Care and treatment
16. Before we decide if we should conduct a detailed investigation of a complaint, we look at whether there are signs the organisation has got something wrong. We do this by comparing what should have happened with what did happen. We have done this and have not found any indications that something has gone wrong.
17. Our adviser explained that from review of the clinical records, Mr H did not demonstrate any symptoms to suggest he had heart failure prior to his cardioversion.
18. The main symptoms for heart failure listed on the NHS website are:
• breathlessness • feeling tired most of the time and finding exercise exhausting • feeling lightheaded or fainting • swollen ankles and legs
19. In their referral to the cardiology team, Mr H’s GP did not mention any of these symptoms. The only symptom mentioned was a fluttering in his chest.
20. Although the NHS website lists palpitations as a less common symptom of heart failure, our adviser explained that in the absence of other symptoms you would not diagnose heart failure based on this alone and with confirmed AF on an ECG.
21. The NICE guidance for AF says to perform an echocardiogram in people with AF:
• for whom a baseline echocardiogram is important for long-term management • for whom a rhythm-control strategy that includes cardioversion is being considered • in whom there is a high risk or a suspicion of underlying structural or functional heart disease (such as heart failure or heart murmur) that influences their subsequent management (for example, choice of antiarrhythmic drug) • in whom refinement of clinical risk stratification for antithrombotic therapy is needed.
22. Our adviser said other than the fact Dr A was referring Mr H for cardioversion, none of the above applies in this case. He explained there was no obvious symptoms suggestive of heart failure or anything else more serious based on his symptoms.
23. Our adviser explained the reason to perform an echocardiogram before cardioversion is to rule out blood clots that could pose a risk during the procedure and could cause a stroke.
24. However, our adviser explained Mr H was on blood thinning medication already and so he would not have had any blood clots. Therefore, there was no requirement to do an echocardiogram. This is in line with the NICE guidance for AF which says an echocardiogram solely for the purpose of further stroke risk stratification in people with AF when they have already started anticoagulation therapy (blood thinning medication) is not necessary.
25. Miss H is concerned the cardiologist relied on the echocardiogram from ten years previously. We have considered this, but we are not persuaded this was the case. The records indicate Dr A had a plan to organise an echocardiogram following cardioversion. Our adviser explained it can be difficult to get an accurate echocardiogram when a patient has an abnormal heart rhythm and so this was reasonable.
26. Specialist cardiac nurses assessed Mr H prior to his cardioversion and identified no problems. Our adviser said a clinic review with the cardiologist is unlikely to have changed his management plan or resulted in any further tests or investigations prior to the cardioversion.
27. Mr H had no background of coronary artery disease, hypertension or diabetes. His GP had checked his cholesterol in November 2023 which was fine. His only symptom was of fluttering in his chest with no chest pain and the GP had confirmed AF on the ECG performed by the GP. Our adviser said based on all of this, the decision to proceed directly to cardioversion was reasonable.
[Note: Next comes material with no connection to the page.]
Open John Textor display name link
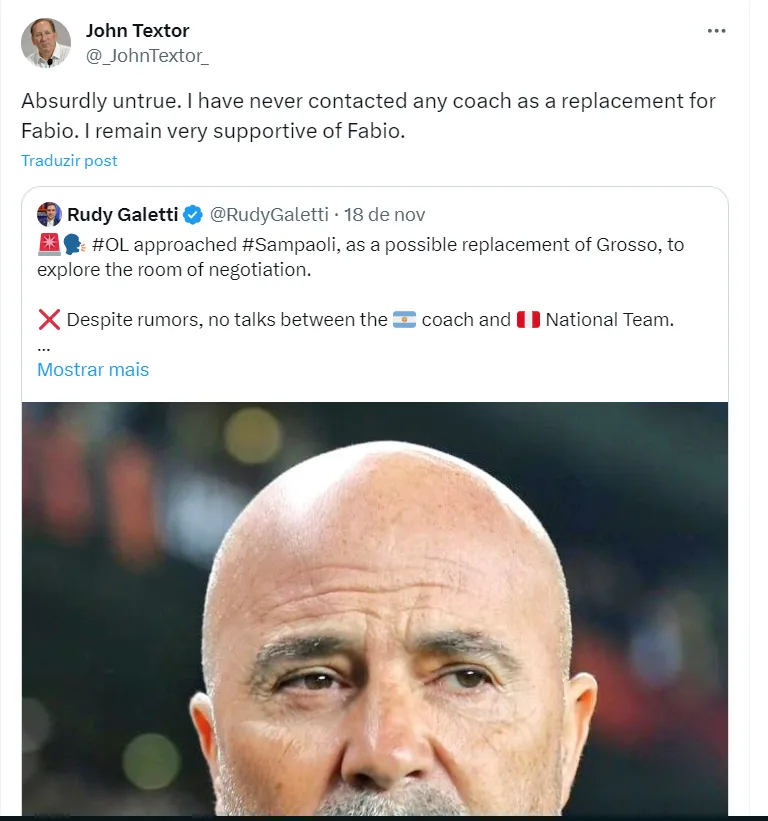This screenshot has width=768, height=821. click(137, 31)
28. In summary, the management of Mr H’s symptoms appears to be in line with the NICE guidance for AF and so we have seen no indications of failures here.
Complaint handling
29. Miss H also complains about delays in the Trust responding to her complaint. She says when she eventually received the complaint response, the Trust did not acknowledge any of the failings in Mr H’s care.
30. Our Principles for Remedy say that organisations should acknowledge when something has gone wrong and take action to learn from complaints to ensure similar mistakes do not happen in future.
31. Because we have not seen anything went seriously wrong in Mr H’s care, we would not expect the Trust to acknowledge poor care either when responding to Miss H’s complaint. We have therefore seen no indicated failings in this aspect of the Trust’s complaint handling.
32. We recognise it took the Trust over a year to provide a written response to Miss H’s complaint. We recognise the frustration and distress this will have caused her.
33. We consider it would be disproportionate to take the concern about the delay in responding to Miss H’s complaint forward by itself.
34. This is because as an Ombudsman, we need to maintain a balance between supporting those who complain to us to get a remedy for the injustice they have experienced and ensuring we use our resources to achieve the most impact.
35. We have checked our records, and we have not upheld any other recent complaints about delays in complaint handling at the Trust. We can also see the Trust has already apologised to Miss H for the delay’s in responding to her complaint. We consider further consideration of this matter would not achieve a worthwhile outcome.
36. We are sorry we are unable to take this part of Miss H’s complaint further and in reaching this decision we are in no way underestimating the upset the delays caused her. We hope we have clearly explained the reasons we have decided not to take this further.